Shortly thereafter, Shin added a bar-coding system. By passing a wand over the various products prior to packing them up, workers were able to match orders in the database to actual shipments, and the inventory manager was able to see which models had gone out the door.

From the get-go, Shin went the extra mile for his customers, retail and mail-order alike. He staffed the phones with a sales force of professional photographers (or photographers with day jobs), who could guide callers through the technical complexities of camera selection. If customers weren't happy with their purchases, they could return them for a full refund, no questions asked. In one instance, a company selling five-year extended warranties on Camera World's equipment went belly-up. Though Shin was under no obligation to do so, he set up a fund to cover the cost of repairs for the customers who were left hanging. "We make customers very happy, and they remember we give service, service, service. Repeat customers big part of our business," Shin recalls in emphatic, if stilted, English. "We never cheat. If customers happy with service, they trust us."


"We had to completely change the mentality of the organization," says Mulvey.


In the early 1990s, despite Camera World's computerization, a confluence of external and internal problems began to slow the company's growth. The market for the high-quality 35mm single-lens reflex (SLR) cameras in which the company specialized had flattened by the late 1980s and stayed that way, thanks to a saturated market and a recession. Until digital cameras appeared on the scene, in 1998, the market for SLRs never moved substantially beyond the 700,000-units-per-annum mark. By 1999, according the Boston-based market-research firm Lyra Research Inc., the number of 35mm SLRs sold in the United States had actually declined to 600,000.

Shin's management style also kept Camera World from rising off that plateau. His operations gave new meaning to the phrase lean and mean.
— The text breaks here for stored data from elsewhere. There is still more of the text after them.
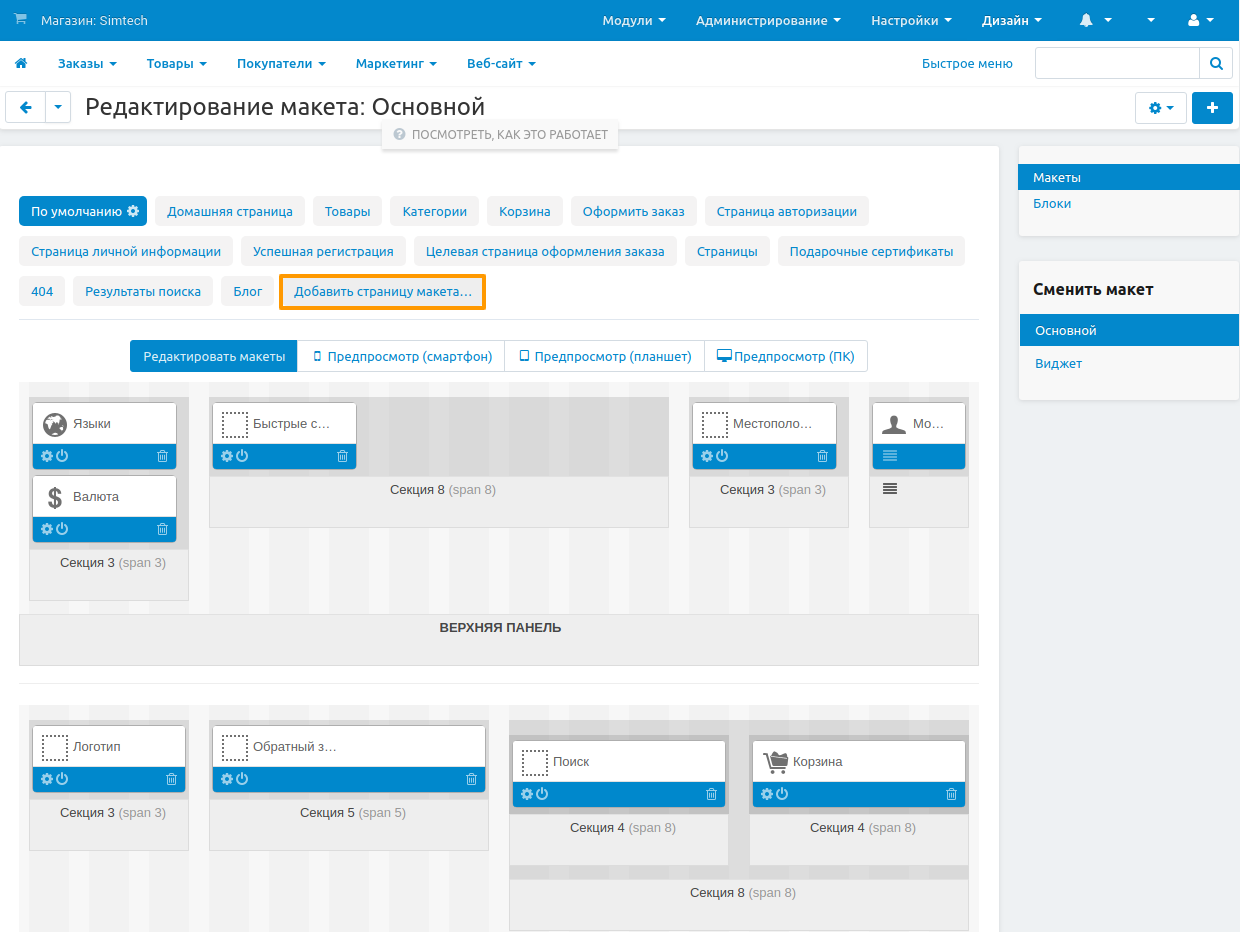Toggle power switch on Языки block
Viewport: 1240px width, 932px height.
click(62, 456)
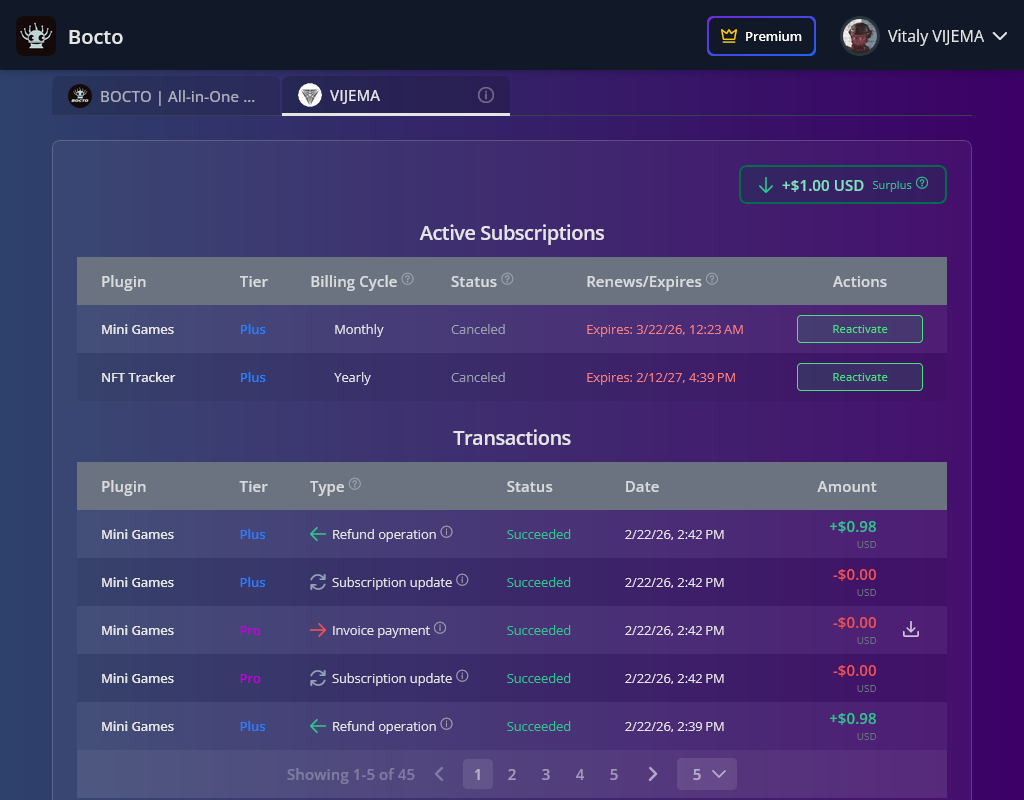Click the green refund arrow icon next to Refund operation
Viewport: 1024px width, 800px height.
pyautogui.click(x=318, y=534)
He selected office supplies, shipping companies, telephone services, and other necessities on the basis of low price, and replaced equipment only when it fell apart. The company had long outgrown its warehouse, but Shin balked at moving from the low-rent building.

"Mr. Shin ruled with an iron fist," says the company's longtime buyer, Shawn Weishaar. From a glassed-in loft perched above the retail store, Shin would keep a sharp, Big Brother­like eye on his workers' activities. Employees did stay -- they were well paid by Portland standards -- but because promotions were few and far between, their motivation waned as the years passed. "Mr. Shin had great insight, but he didn't allow mistakes," says Weishaar. "He wanted full control over everything."